Neuheit eins: eine verschärfte Form der Roadster. Die 2000 vorgestellte R 1150 R verkauft sich noch besser als erwartet, sogar von Lieferzeiten war kurzfristig die Rede. Da lag nahe, diesen Erfolg – bislang wurden weltweit rund 8000 Exemplare veräußert – noch ein wenig zu mehren, freche Kunden ins weißblaue Boot zu holen. Deshalb umweht die Neue vorne rum ein Hauch von Streetfighter. Nicht so polarisierend wie bei Triumphs Speed Triple, doch immerhin so flott wie bei der kleinen BMW F 650 CS Scarver. An deren kombinierten Lampen- und Instrumententräger erinnert der Vorbau der Roadster jedenfalls, wie bei der F umhüllt er ein Paar kleine Elypsoid-Scheinwerfer. Darüber die Instrumente, geschützt von einem leicht hochgezogenen Windschild. Eine Etage tiefer bringt ein konventioneller, dafür aber schlanker Kotflügel Schwung in die Sache, unklar bleibt noch, ob die Gabelrohre und der Dreieckslenker mattschwarz werden oder weiter silbern schimmern. Technisch ändert sich an der erfolgreichen Unverkleideten nichts, allenfalls ist damit zu rechnen, dass – in beiden Varianten – ab 2003 auch der 850er-Boxer werkelt.
Im Gegensatz zur R 1150 R musste der BMW-Cruiser auf dem Weg zum typischen US-Straßenkreuzer eine wahrhaft fundamentale Verwandlung durchmachen. Keine Spur mehr vom eher geduckten Auftritt der R 1200 C: Deutlich höher untergebracht als auf dem Cruiser, lässt sich der Fahrer von einer in jede Richtung ausladenden Lenkerverkleidung schützen. Seitlich ragt sie fast bis zu den Lenkerenden.

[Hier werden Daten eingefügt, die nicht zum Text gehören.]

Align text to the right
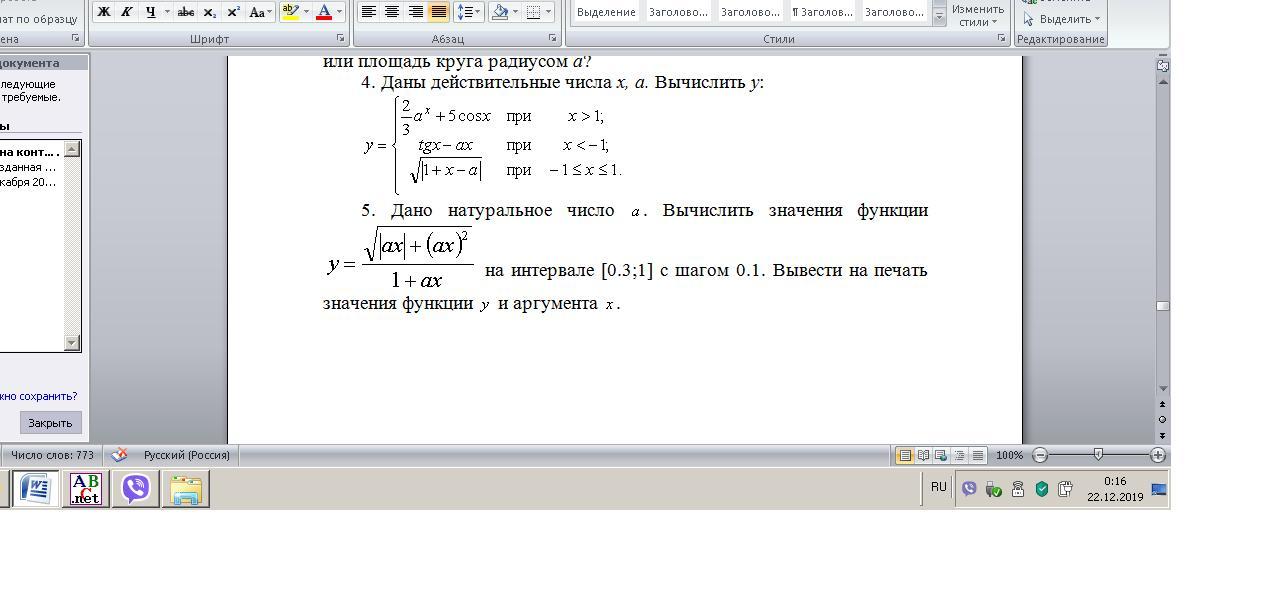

Vor dem – sicher höhenverstellbaren Sitz – wölbt sich ein sichtlich gewachsenes, breites Benzinfass, die Abluft des Ölkühlers entströmt durch seitlich in den Tank eingelassene Luftkanäle.
Das Heck des Supercruisers ist mit allem beladen, was Kontinentaldurchquerungen erleichtert, mit riesigem Topcase also und zwei Packtaschen, einem üppigen Soziusplatz mit Rücken- und Armlehnen. Während der Beifahrer seine Füße auf breiten Rasten abstellt, kriegt der Fahrer echte Trittbretter. Wahrscheinlich darf er links in einem Sechsganggetriebe mit Overdrive rühren, rechts betätigt er per Hand oder Fuß eine Integralbremse. Am Gasgriff und eventuell per Tempomat gebietet er weiterhin über 61 PS. Hört sich gemütlich an, oder?